- [Material for this task]
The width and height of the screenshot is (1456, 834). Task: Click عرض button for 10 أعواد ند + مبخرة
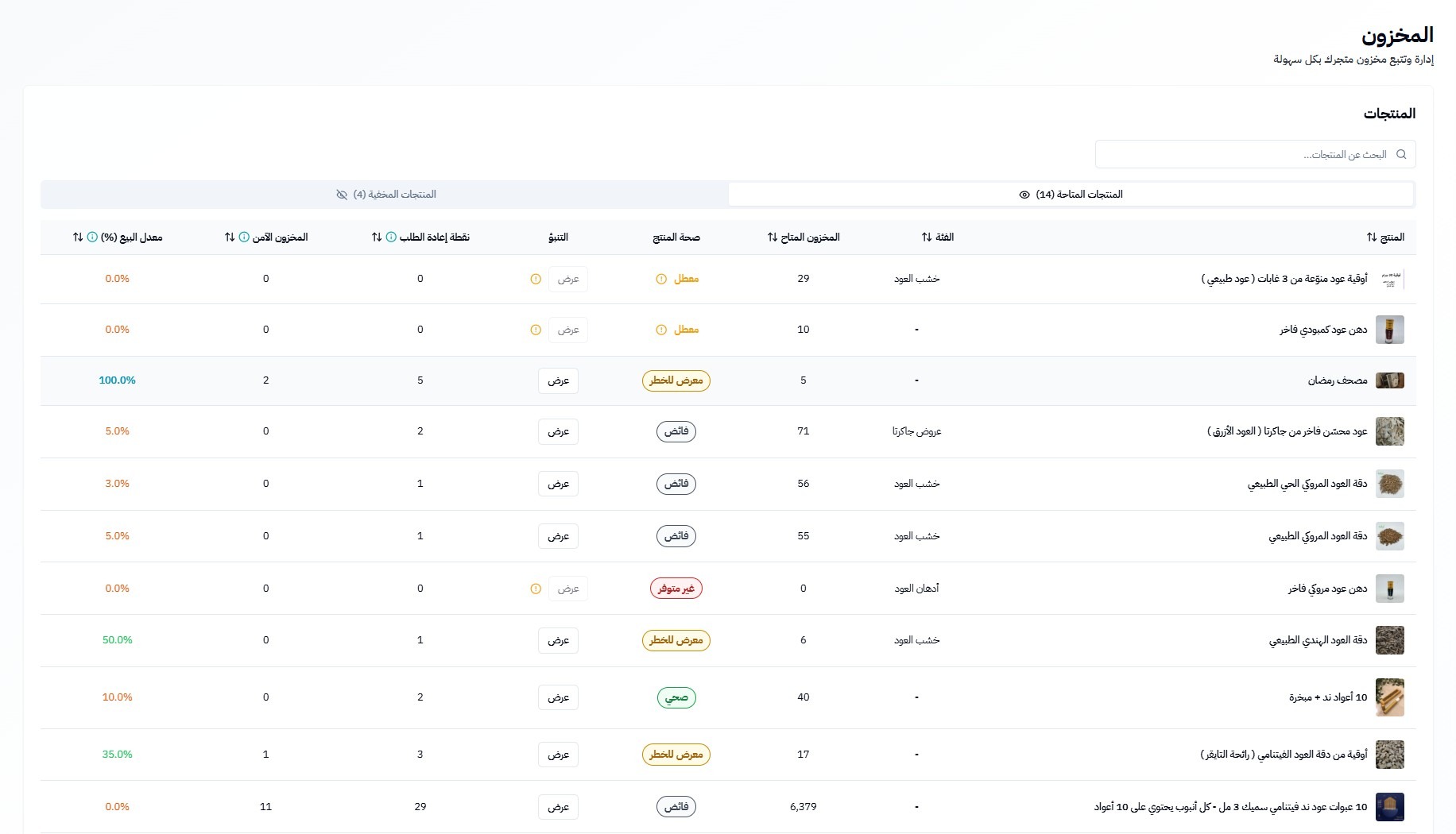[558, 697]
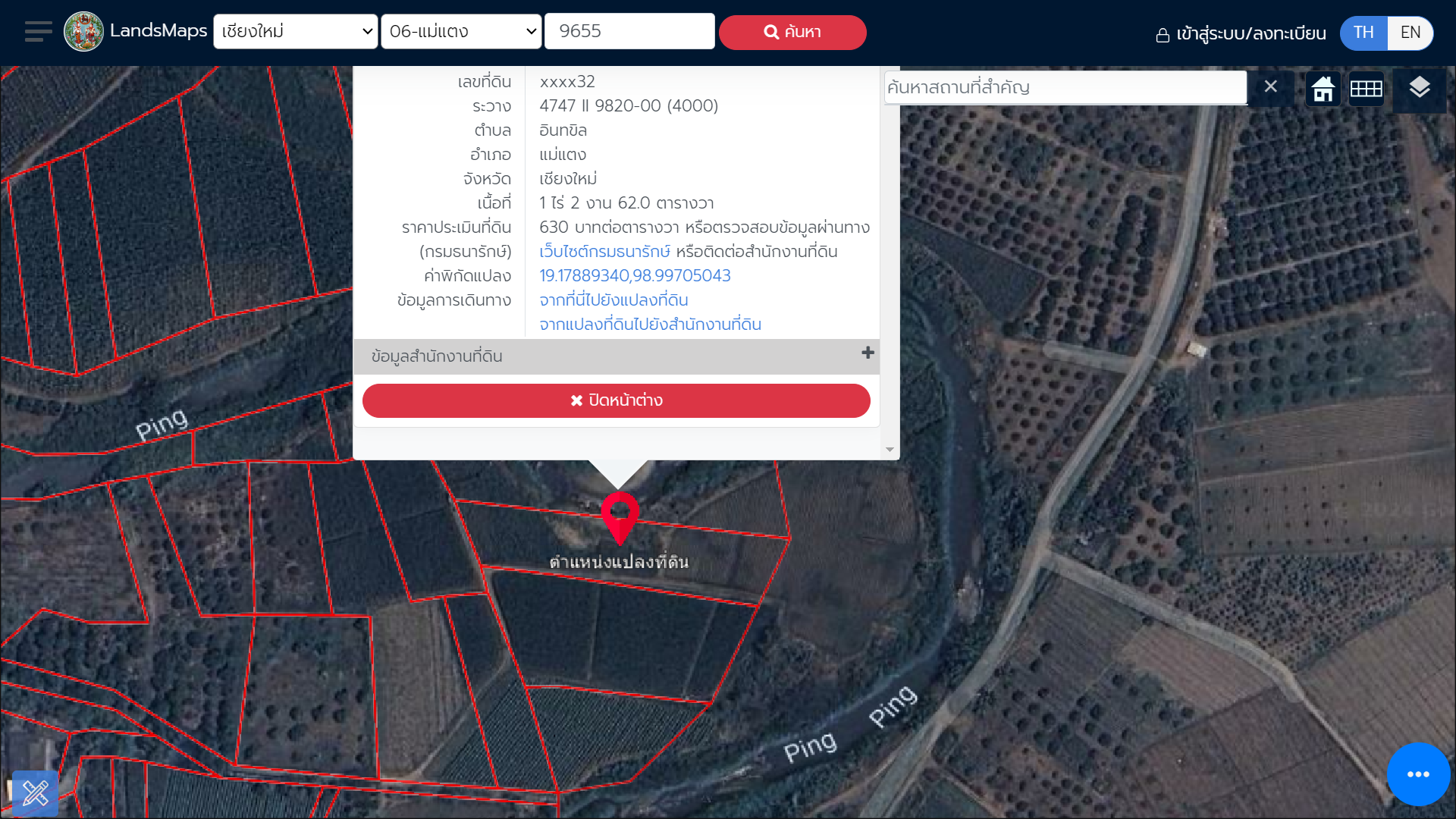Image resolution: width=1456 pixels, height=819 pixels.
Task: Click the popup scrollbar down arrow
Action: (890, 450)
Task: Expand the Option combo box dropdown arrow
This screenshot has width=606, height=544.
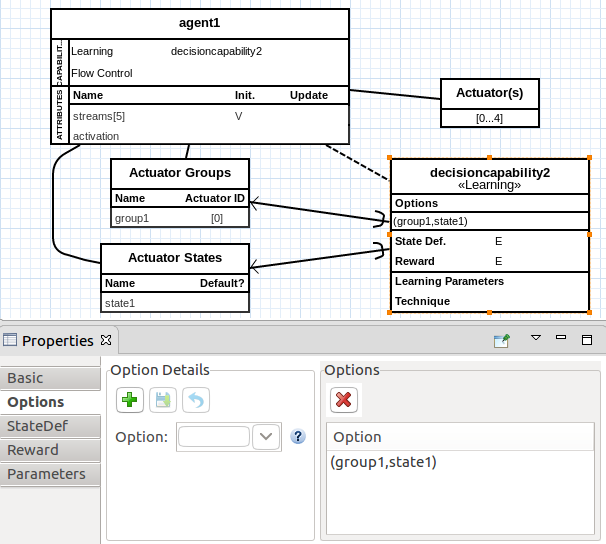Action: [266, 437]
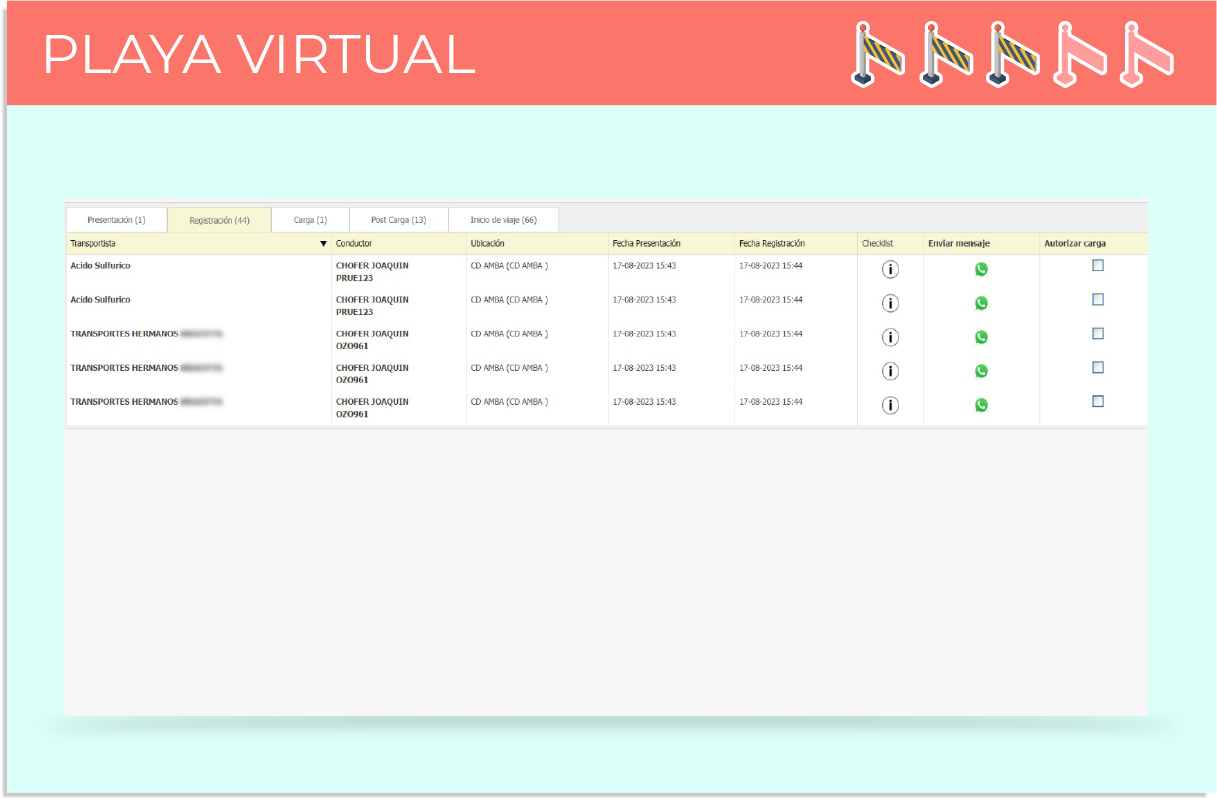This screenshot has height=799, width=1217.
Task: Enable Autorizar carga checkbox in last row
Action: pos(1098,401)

- [Task objective]
Could you turn the records above into a Markdown table with a "Row" column numbering each line and a "Line" column holding its text, skipping any blank lines and leaving out the pictures?

- [Final result]
| Row | Line |
|---|---|
| 1 | The width and height of the screenshot is (1456, 834). Task: Click عرض button for 10 أعواد ند + مبخرة |
| 2 | [558, 697] |
| 3 | Image resolution: width=1456 pixels, height=819 pixels. |
| 4 | Task: Click the popup scrollbar down arrow |
| 5 | Action: (890, 450) |
| 6 | Task: Expand the Option combo box dropdown arrow |
| 7 | This screenshot has width=606, height=544. |
| 8 | Action: [266, 437] |
| 9 | This screenshot has height=799, width=1217. |
| 10 | Task: Enable Autorizar carga checkbox in last row |
| 11 | Action: pos(1098,401) |